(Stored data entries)
>>>

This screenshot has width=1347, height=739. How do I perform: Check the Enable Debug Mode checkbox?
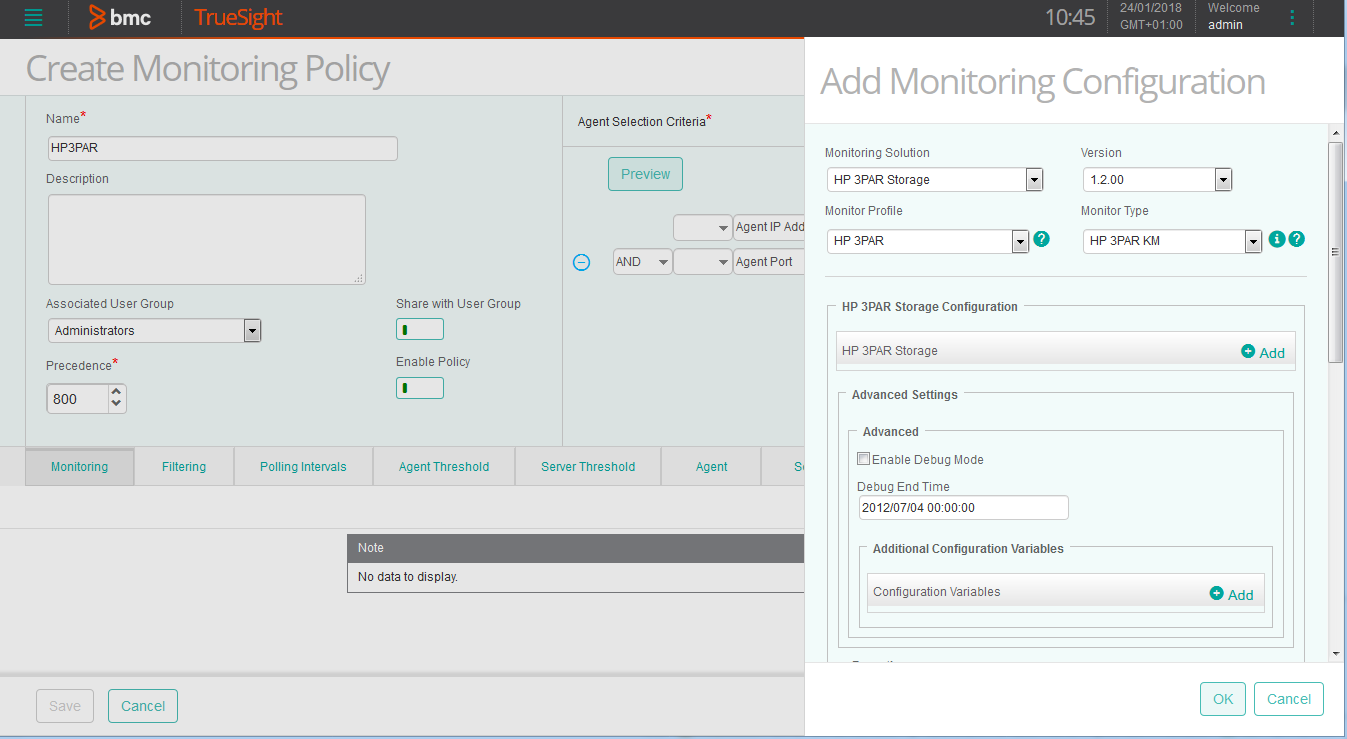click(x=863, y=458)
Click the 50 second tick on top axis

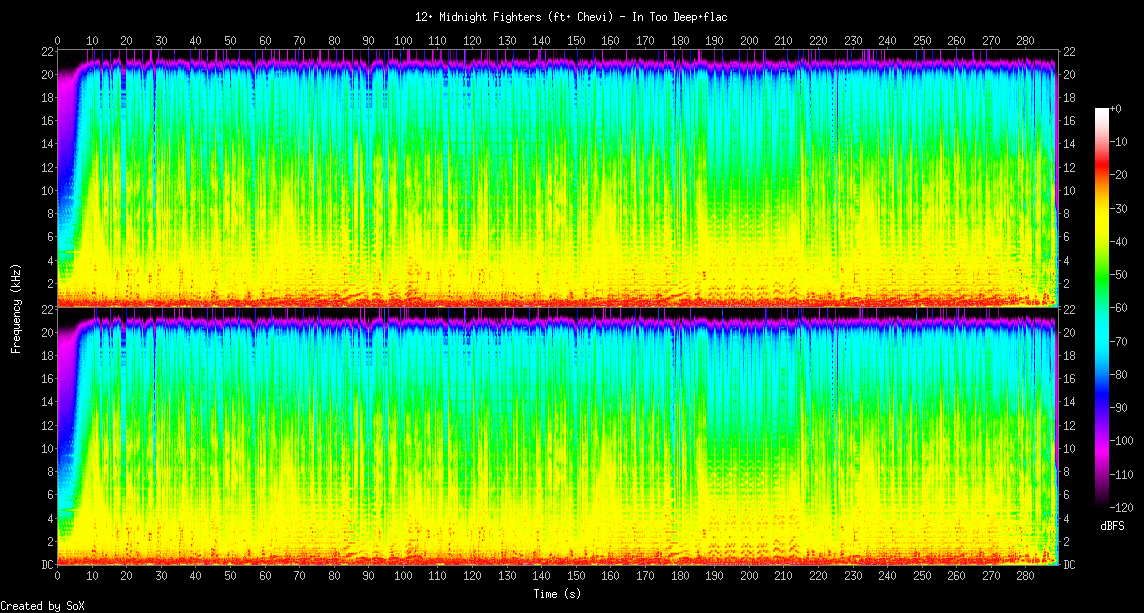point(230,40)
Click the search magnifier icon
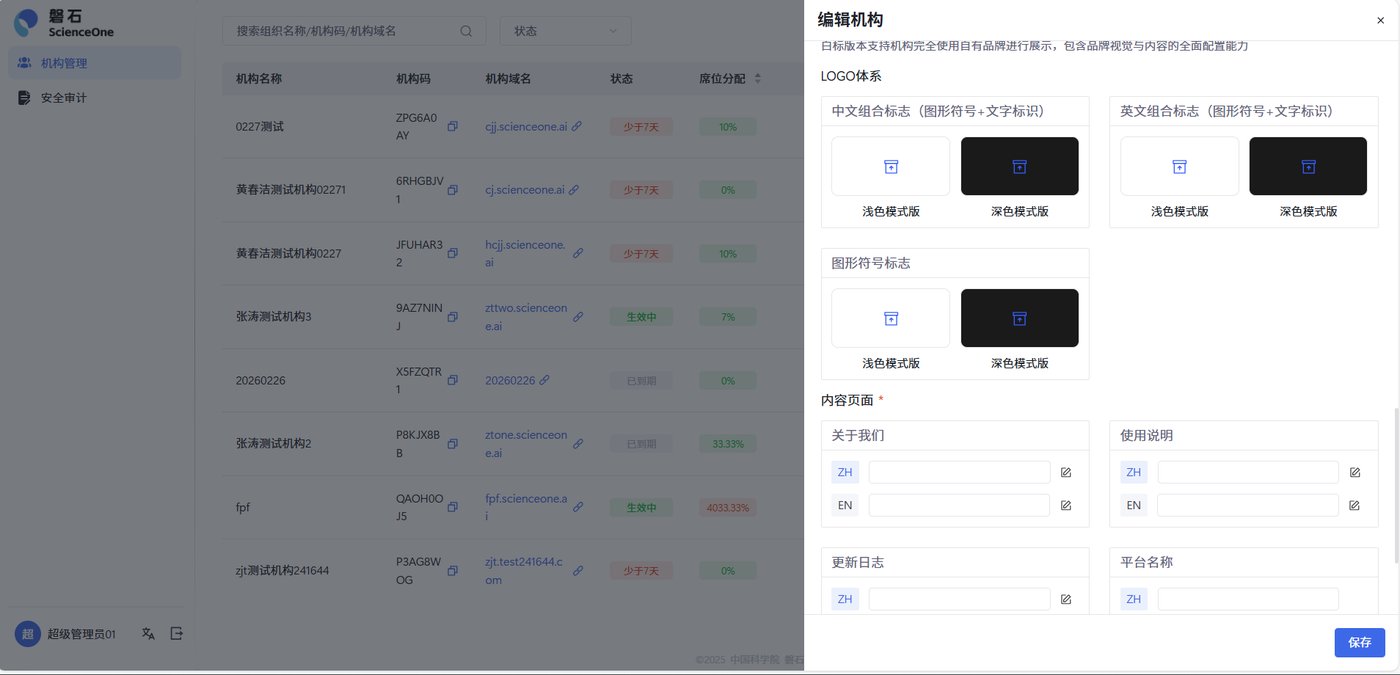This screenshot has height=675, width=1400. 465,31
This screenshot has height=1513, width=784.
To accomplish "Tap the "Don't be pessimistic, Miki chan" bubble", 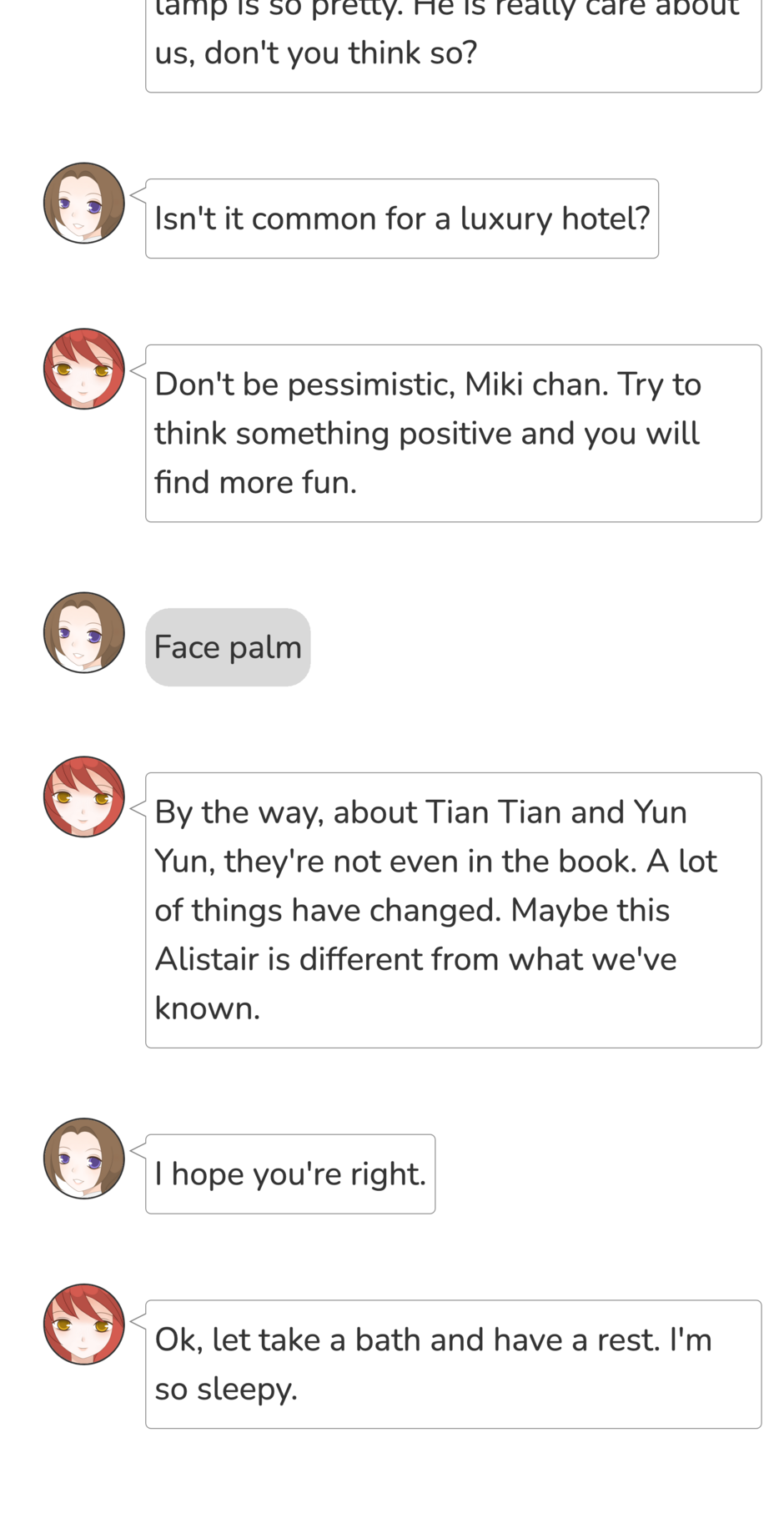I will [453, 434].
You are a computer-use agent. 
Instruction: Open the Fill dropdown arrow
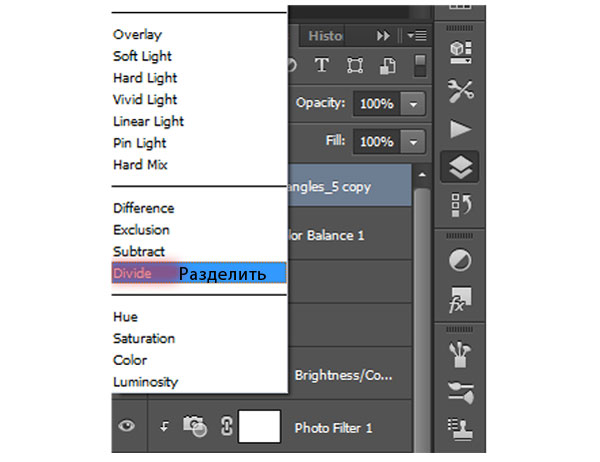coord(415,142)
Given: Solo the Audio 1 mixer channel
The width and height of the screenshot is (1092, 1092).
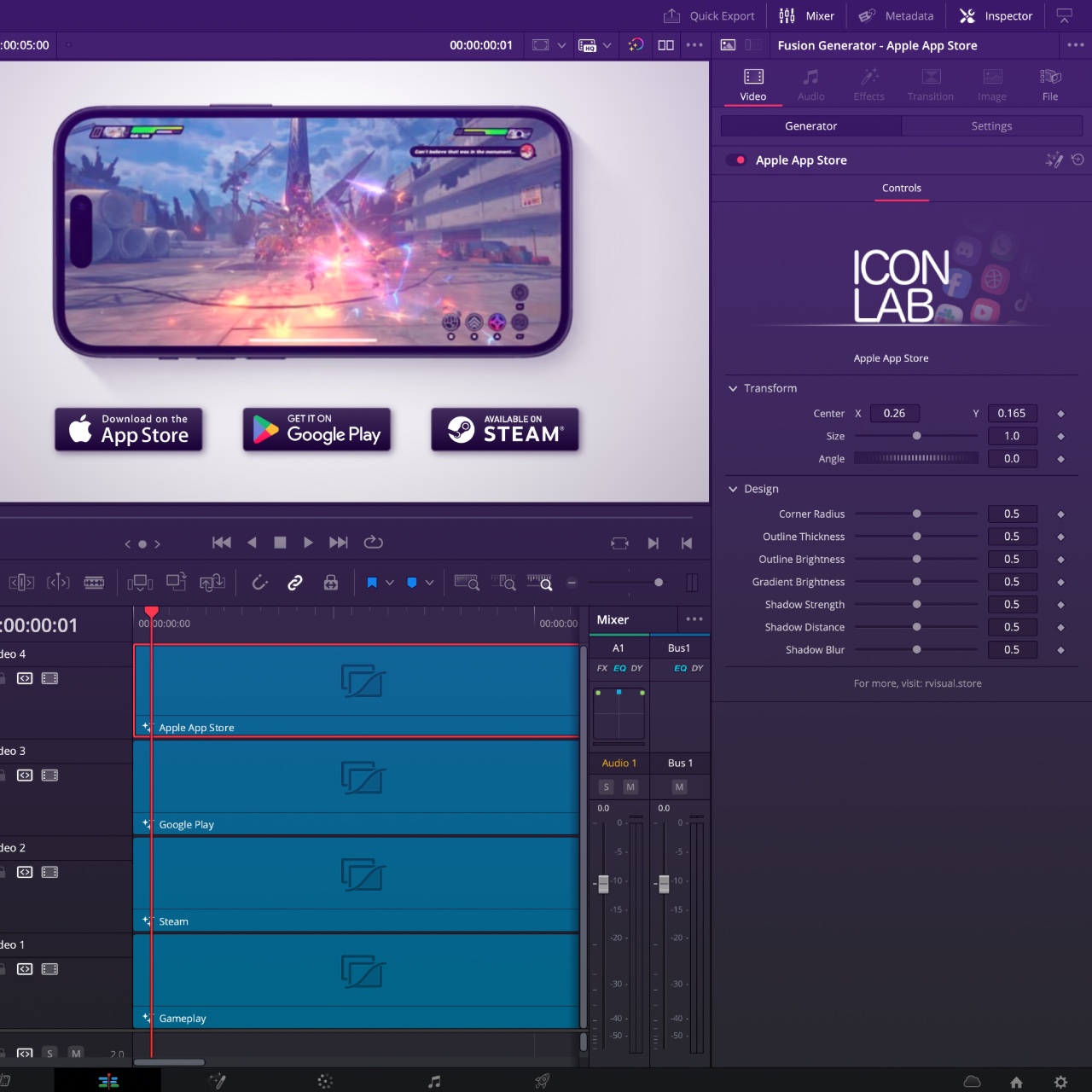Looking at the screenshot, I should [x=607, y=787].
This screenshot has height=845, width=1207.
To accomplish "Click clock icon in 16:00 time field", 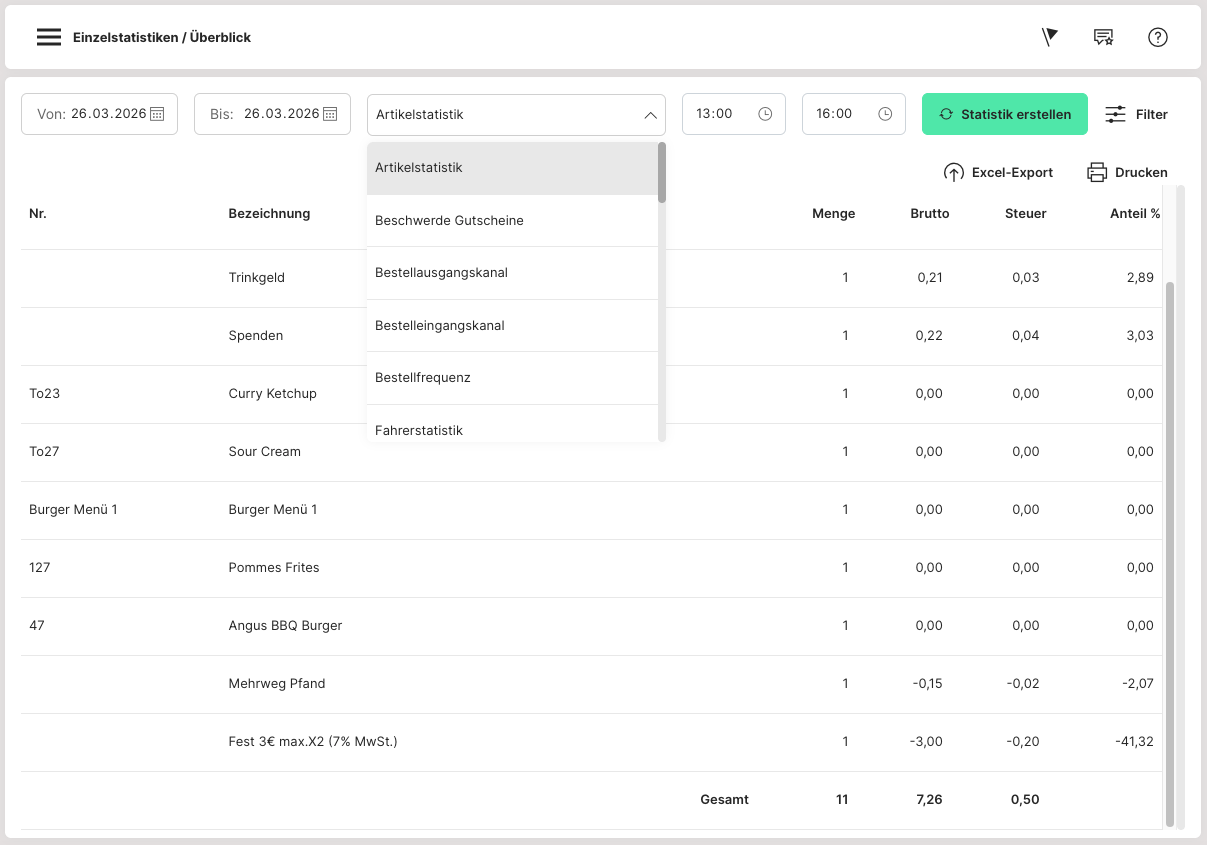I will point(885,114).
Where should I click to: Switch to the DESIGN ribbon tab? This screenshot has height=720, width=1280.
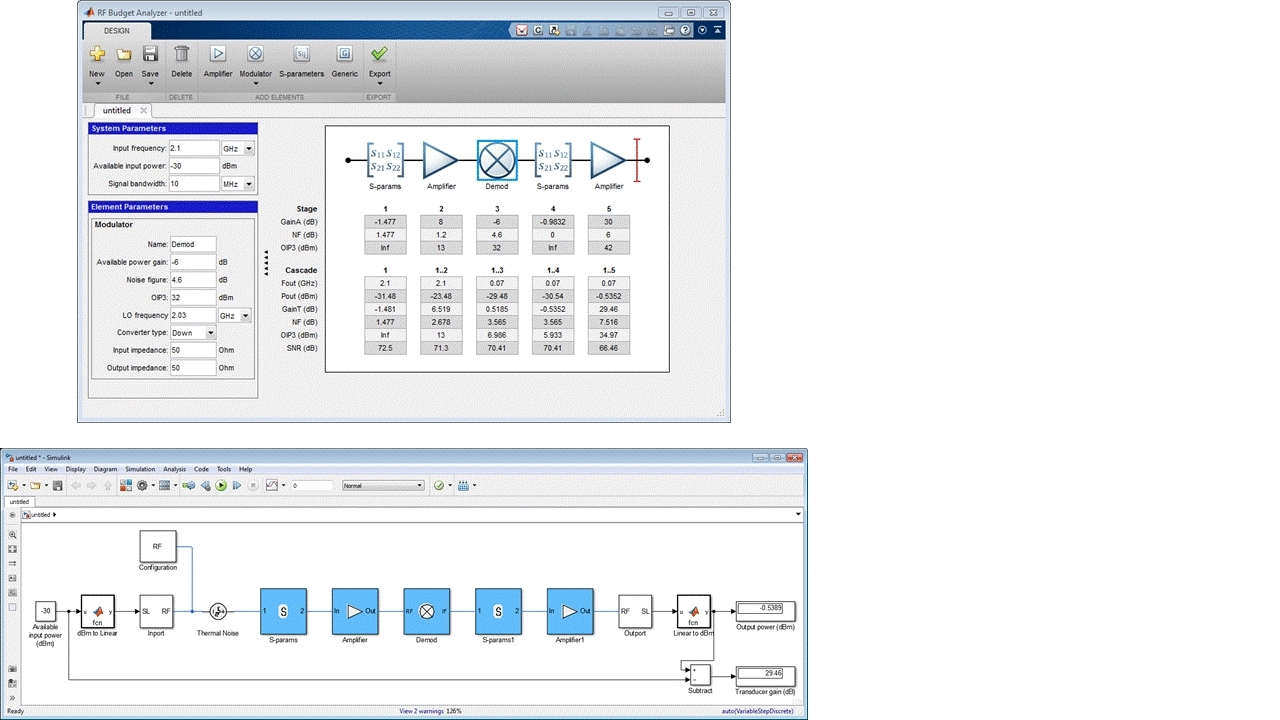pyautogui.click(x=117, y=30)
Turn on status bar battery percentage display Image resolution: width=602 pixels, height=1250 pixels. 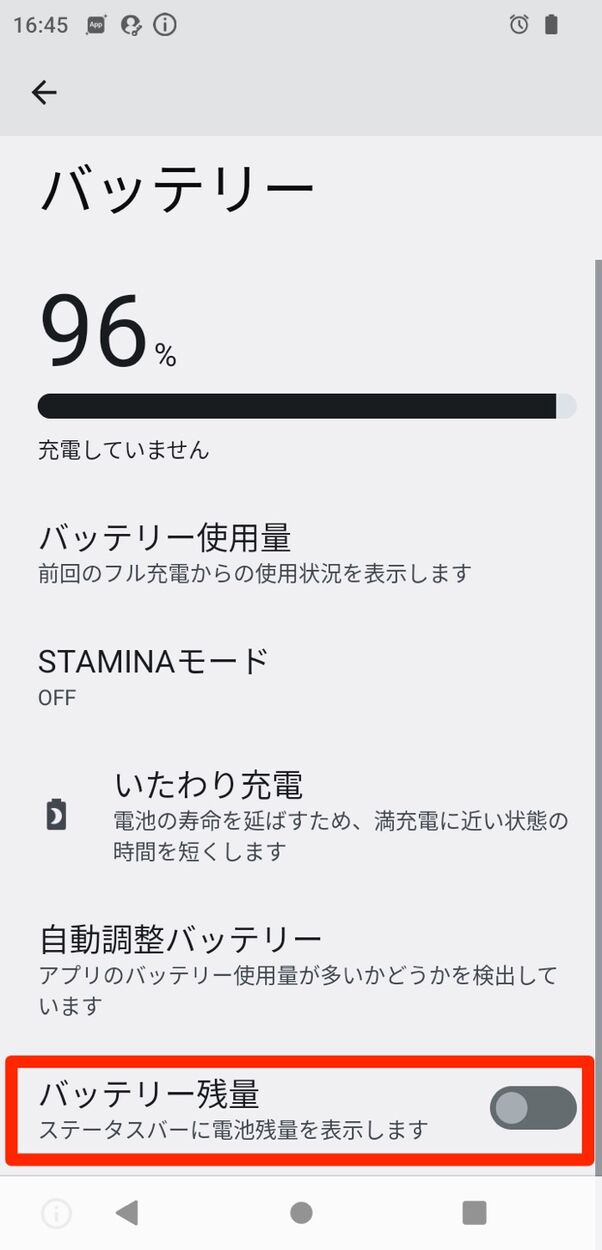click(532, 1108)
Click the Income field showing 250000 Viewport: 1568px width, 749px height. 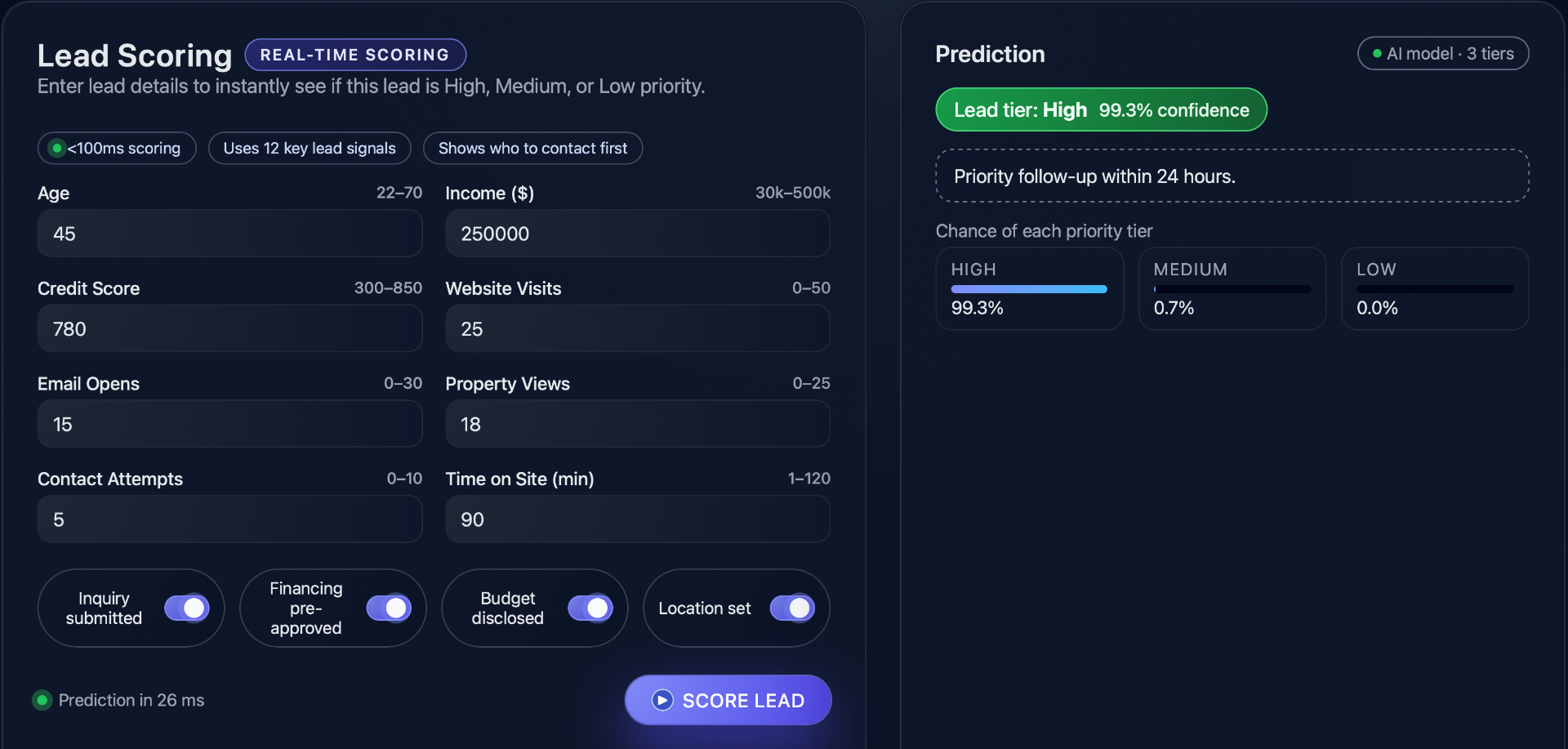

<<<

Output exactly the lines from the first line of the records through the line containing "This screenshot has height=1513, width=784.". Leave out every picture.

This screenshot has width=1347, height=739. How do I perform: Check the Enable Debug Mode checkbox?
click(x=863, y=458)
Click the 50 second tick on top axis

point(230,40)
Click the search magnifier icon
This screenshot has height=675, width=1400. 465,31
This screenshot has height=1513, width=784.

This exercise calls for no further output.